まず、慢性疾患等を有する定期受診患者等について感染源と接する機会を少なくするため、「既に診断されている慢性疾患等に対して医薬品が必要になった場合に、電話や情報通信機器を用いて診察した医師が、これまでも当該患者に処方されていた慢性疾患治療薬を処方の上、処方箋情報をファクシミリ等により、患者が希望する薬局に送付し(例外的に患者から薬局へ処方箋情報をファクシミリ等送信することも可能)、薬局はその処方箋情報に基づき調剤する」ことが可能である旨が明確にされました。

ここで留意すべきは、「基礎疾患」について既に定期的に当該医療機関を受診している患者に対し、「基礎疾患」について診療を行い、「基礎疾患」治療に対する医薬品処方を行うケースが念頭に置かれているという点です。

こうした診療は、いわゆる「オンライン診療」に属するものです。オンライン診療を行う場合には、厚労省が2018年3月に策定した「オンライン診療の適切な実施に関する指針」(2019年6月に改訂)を遵守することが強く求められ(義務である)、そこでは例えば「オンライン診療の実施は、患者の同意の下で、オンライン診療実施計画に沿って行う」ことが規定されています。オンライン診療は、患者の求めに応じて、医療機関と患者が十分に話し合い、計画的に行うものゆえです(関連記事はこちら)。

しかし、今般は、言わば緊急事態であり、「十分に医師と患者が話し合い、オンライン診療実施計画を策定する」時間がありません。このためかかりつけ医等が「オンライン診療の利便性や有効性が危険性等を上回る」と判断した場合、これまでも当該患者に対して処方されていた慢性疾患治療薬を電話や情報通信機器を用いた診療で処方することは「事前に診療計画が作成されていない場合であっても差し支えない」こととする旨が明確にされました。



さらに、この場合、「患者の同意を得て、医療機関から患者が希望する薬局にファクシミリ等により処方箋情報を送付する」ことが可能となります。この場合、▼医療機関は、処方箋を保管し、後日、薬局に当該処方箋を送付するか、当該患者が医療機関を受診した際に当該処方箋を手渡し、薬局に持参させる▼医師は、ファクシミリ等により処方箋情報を薬局に送付した場合は、診療録に送付先の薬局を記録する▼医師は、薬局から「患者から処方箋情報のファクシミリ等による送付があった」旨の連絡があった場合にも、診療録に当該薬局を記録し、同一の処方箋情報が複数の薬局に送付されていないことを確認する―ことが必要となります。

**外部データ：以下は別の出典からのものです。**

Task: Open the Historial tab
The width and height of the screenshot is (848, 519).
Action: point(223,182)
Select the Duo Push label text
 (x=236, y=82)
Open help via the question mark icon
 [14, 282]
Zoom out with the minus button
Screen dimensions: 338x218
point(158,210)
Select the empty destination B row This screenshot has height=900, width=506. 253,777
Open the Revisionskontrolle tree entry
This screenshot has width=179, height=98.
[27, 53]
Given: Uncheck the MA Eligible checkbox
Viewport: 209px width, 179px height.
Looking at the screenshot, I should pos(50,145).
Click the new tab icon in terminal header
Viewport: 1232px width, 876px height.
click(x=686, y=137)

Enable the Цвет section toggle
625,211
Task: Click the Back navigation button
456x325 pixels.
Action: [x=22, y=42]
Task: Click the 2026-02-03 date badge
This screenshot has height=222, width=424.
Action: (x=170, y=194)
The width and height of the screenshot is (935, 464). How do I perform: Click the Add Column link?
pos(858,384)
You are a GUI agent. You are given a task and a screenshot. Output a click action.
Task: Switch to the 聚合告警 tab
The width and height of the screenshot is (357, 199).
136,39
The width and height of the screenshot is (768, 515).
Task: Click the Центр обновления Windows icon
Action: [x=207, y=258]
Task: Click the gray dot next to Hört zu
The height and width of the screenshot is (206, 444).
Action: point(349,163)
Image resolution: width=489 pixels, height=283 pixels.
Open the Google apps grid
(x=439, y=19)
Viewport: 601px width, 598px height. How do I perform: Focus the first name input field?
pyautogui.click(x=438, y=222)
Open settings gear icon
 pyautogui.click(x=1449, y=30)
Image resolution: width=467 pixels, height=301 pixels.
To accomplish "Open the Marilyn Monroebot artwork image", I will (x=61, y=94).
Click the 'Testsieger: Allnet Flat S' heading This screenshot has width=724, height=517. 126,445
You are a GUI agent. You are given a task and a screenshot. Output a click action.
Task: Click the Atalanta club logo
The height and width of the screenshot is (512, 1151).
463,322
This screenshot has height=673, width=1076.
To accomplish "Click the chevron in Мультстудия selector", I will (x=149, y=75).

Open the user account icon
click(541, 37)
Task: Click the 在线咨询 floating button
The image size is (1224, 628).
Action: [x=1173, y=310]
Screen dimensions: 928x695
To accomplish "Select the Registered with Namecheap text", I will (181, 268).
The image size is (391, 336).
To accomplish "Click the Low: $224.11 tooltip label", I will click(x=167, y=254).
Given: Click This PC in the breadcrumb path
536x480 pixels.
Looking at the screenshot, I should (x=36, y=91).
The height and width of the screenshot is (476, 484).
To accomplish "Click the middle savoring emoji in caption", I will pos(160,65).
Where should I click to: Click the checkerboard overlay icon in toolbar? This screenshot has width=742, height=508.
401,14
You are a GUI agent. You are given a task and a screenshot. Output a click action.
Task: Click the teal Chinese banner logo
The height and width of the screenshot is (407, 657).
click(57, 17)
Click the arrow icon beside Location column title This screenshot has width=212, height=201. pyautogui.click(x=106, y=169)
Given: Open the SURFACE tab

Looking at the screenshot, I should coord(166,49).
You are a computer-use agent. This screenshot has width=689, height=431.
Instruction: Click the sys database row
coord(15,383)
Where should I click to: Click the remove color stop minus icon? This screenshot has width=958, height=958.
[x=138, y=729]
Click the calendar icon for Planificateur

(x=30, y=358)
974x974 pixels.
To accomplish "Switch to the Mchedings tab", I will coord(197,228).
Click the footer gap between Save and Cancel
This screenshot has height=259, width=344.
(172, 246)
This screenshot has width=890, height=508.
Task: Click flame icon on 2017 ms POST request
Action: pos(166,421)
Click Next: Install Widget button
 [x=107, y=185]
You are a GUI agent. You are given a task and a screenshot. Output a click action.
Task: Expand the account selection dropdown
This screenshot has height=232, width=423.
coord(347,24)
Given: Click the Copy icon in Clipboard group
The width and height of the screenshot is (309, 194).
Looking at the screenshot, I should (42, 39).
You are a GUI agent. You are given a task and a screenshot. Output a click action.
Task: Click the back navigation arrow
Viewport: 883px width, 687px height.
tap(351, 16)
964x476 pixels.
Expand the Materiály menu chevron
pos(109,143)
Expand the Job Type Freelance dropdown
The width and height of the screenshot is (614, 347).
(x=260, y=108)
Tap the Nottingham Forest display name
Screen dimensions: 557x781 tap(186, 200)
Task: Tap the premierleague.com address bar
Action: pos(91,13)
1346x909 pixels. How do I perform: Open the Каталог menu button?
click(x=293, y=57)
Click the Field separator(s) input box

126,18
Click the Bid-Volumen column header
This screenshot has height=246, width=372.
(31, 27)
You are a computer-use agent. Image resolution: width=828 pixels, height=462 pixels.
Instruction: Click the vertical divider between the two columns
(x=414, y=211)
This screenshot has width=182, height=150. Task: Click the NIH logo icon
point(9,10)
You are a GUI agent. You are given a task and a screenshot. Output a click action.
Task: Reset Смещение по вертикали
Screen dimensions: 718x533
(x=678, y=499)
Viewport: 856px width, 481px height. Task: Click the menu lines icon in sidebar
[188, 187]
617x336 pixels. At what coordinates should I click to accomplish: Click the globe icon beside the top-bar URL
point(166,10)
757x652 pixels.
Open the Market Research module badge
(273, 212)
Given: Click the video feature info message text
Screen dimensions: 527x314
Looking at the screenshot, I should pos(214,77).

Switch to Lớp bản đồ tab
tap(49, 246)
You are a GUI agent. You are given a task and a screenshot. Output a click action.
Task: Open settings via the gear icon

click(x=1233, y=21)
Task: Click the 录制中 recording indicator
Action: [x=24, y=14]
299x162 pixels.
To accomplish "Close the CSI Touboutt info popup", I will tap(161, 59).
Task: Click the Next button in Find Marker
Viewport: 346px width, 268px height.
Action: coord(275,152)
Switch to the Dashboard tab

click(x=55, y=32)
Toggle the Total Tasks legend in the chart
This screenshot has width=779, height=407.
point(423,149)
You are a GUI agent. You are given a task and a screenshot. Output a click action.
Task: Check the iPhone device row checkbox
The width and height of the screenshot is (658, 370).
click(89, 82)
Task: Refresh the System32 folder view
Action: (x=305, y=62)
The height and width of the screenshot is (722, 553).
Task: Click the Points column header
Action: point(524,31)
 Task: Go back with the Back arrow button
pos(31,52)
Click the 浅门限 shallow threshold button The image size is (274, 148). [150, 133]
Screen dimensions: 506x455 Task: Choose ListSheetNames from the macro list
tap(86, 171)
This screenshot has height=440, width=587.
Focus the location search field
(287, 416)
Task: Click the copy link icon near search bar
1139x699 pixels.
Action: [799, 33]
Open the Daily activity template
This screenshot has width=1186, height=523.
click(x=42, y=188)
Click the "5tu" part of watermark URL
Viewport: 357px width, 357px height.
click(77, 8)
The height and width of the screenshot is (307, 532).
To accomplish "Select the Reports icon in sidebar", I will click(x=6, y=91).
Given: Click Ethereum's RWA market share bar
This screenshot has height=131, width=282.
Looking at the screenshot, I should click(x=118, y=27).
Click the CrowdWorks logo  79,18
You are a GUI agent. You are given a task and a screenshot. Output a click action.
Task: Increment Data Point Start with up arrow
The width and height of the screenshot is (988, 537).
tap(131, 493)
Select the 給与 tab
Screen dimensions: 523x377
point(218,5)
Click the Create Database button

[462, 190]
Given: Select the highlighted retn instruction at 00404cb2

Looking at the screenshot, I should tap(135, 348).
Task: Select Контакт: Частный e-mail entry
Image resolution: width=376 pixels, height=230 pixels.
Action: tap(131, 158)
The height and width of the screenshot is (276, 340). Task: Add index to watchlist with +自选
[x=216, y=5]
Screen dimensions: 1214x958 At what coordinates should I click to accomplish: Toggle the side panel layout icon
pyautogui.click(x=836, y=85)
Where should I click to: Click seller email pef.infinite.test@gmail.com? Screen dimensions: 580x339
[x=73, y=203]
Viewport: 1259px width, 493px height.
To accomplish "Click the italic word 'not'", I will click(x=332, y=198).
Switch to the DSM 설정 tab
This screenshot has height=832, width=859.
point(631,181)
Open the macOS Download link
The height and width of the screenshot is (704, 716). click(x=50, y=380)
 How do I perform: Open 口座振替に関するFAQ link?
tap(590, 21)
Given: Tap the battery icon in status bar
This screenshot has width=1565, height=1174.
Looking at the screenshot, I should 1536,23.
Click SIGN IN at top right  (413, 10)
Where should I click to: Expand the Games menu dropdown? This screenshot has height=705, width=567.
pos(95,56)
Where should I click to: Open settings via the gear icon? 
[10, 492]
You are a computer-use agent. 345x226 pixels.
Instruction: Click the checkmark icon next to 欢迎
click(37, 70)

また、薬局サイドは、▼患者からファクシミリ等による処方箋情報の送付を受け付けた場合には、必ず、真偽確認のために処方箋を発行した医師が所属する医療機関にその内容を確認する(医療機関→薬局の場合には不要)▼医療機関から処方箋原本を入手するまでの間は、ファクシミリ等により送付された処方箋で調剤等を行う▼患者と相談の上、当該薬剤の品質の保持や、確実な授与等がなされる方法で患者へ渡し、服薬指導は電話や情報通信機器を用いて行うこととしてよい▼長期処方に伴う患者の服薬アドヒアランス低下や薬剤の紛失等を避けるため、調剤後も、必要に応じ電話や情報通信機器を用いて服薬指導等を実施する▼可能な時期に医療機関から処方箋原本を入手し、ファクシミリ等で送付された処方箋情報とともに保管する―ことが求められます。



なお、新型コロナウイルス感染を疑う患者の診療については、必ず直接の対面診療で行うことが必要(初診で電話や情報通信機器を用いた診療を行うことが許容される場合には該当しない)ですが、「新型コロナウイルス感染者との濃厚接触が疑われる患者、疑似症を有し新型コロナウイルス感染を疑う患者」について、電話や情報通信機器を用いて「対面を要しない健康医療相談や受診勧奨を行う」ことは可能で、この場合、必要に応じて「帰国者・接触者相談センター」への相談勧奨を行うことが求められます。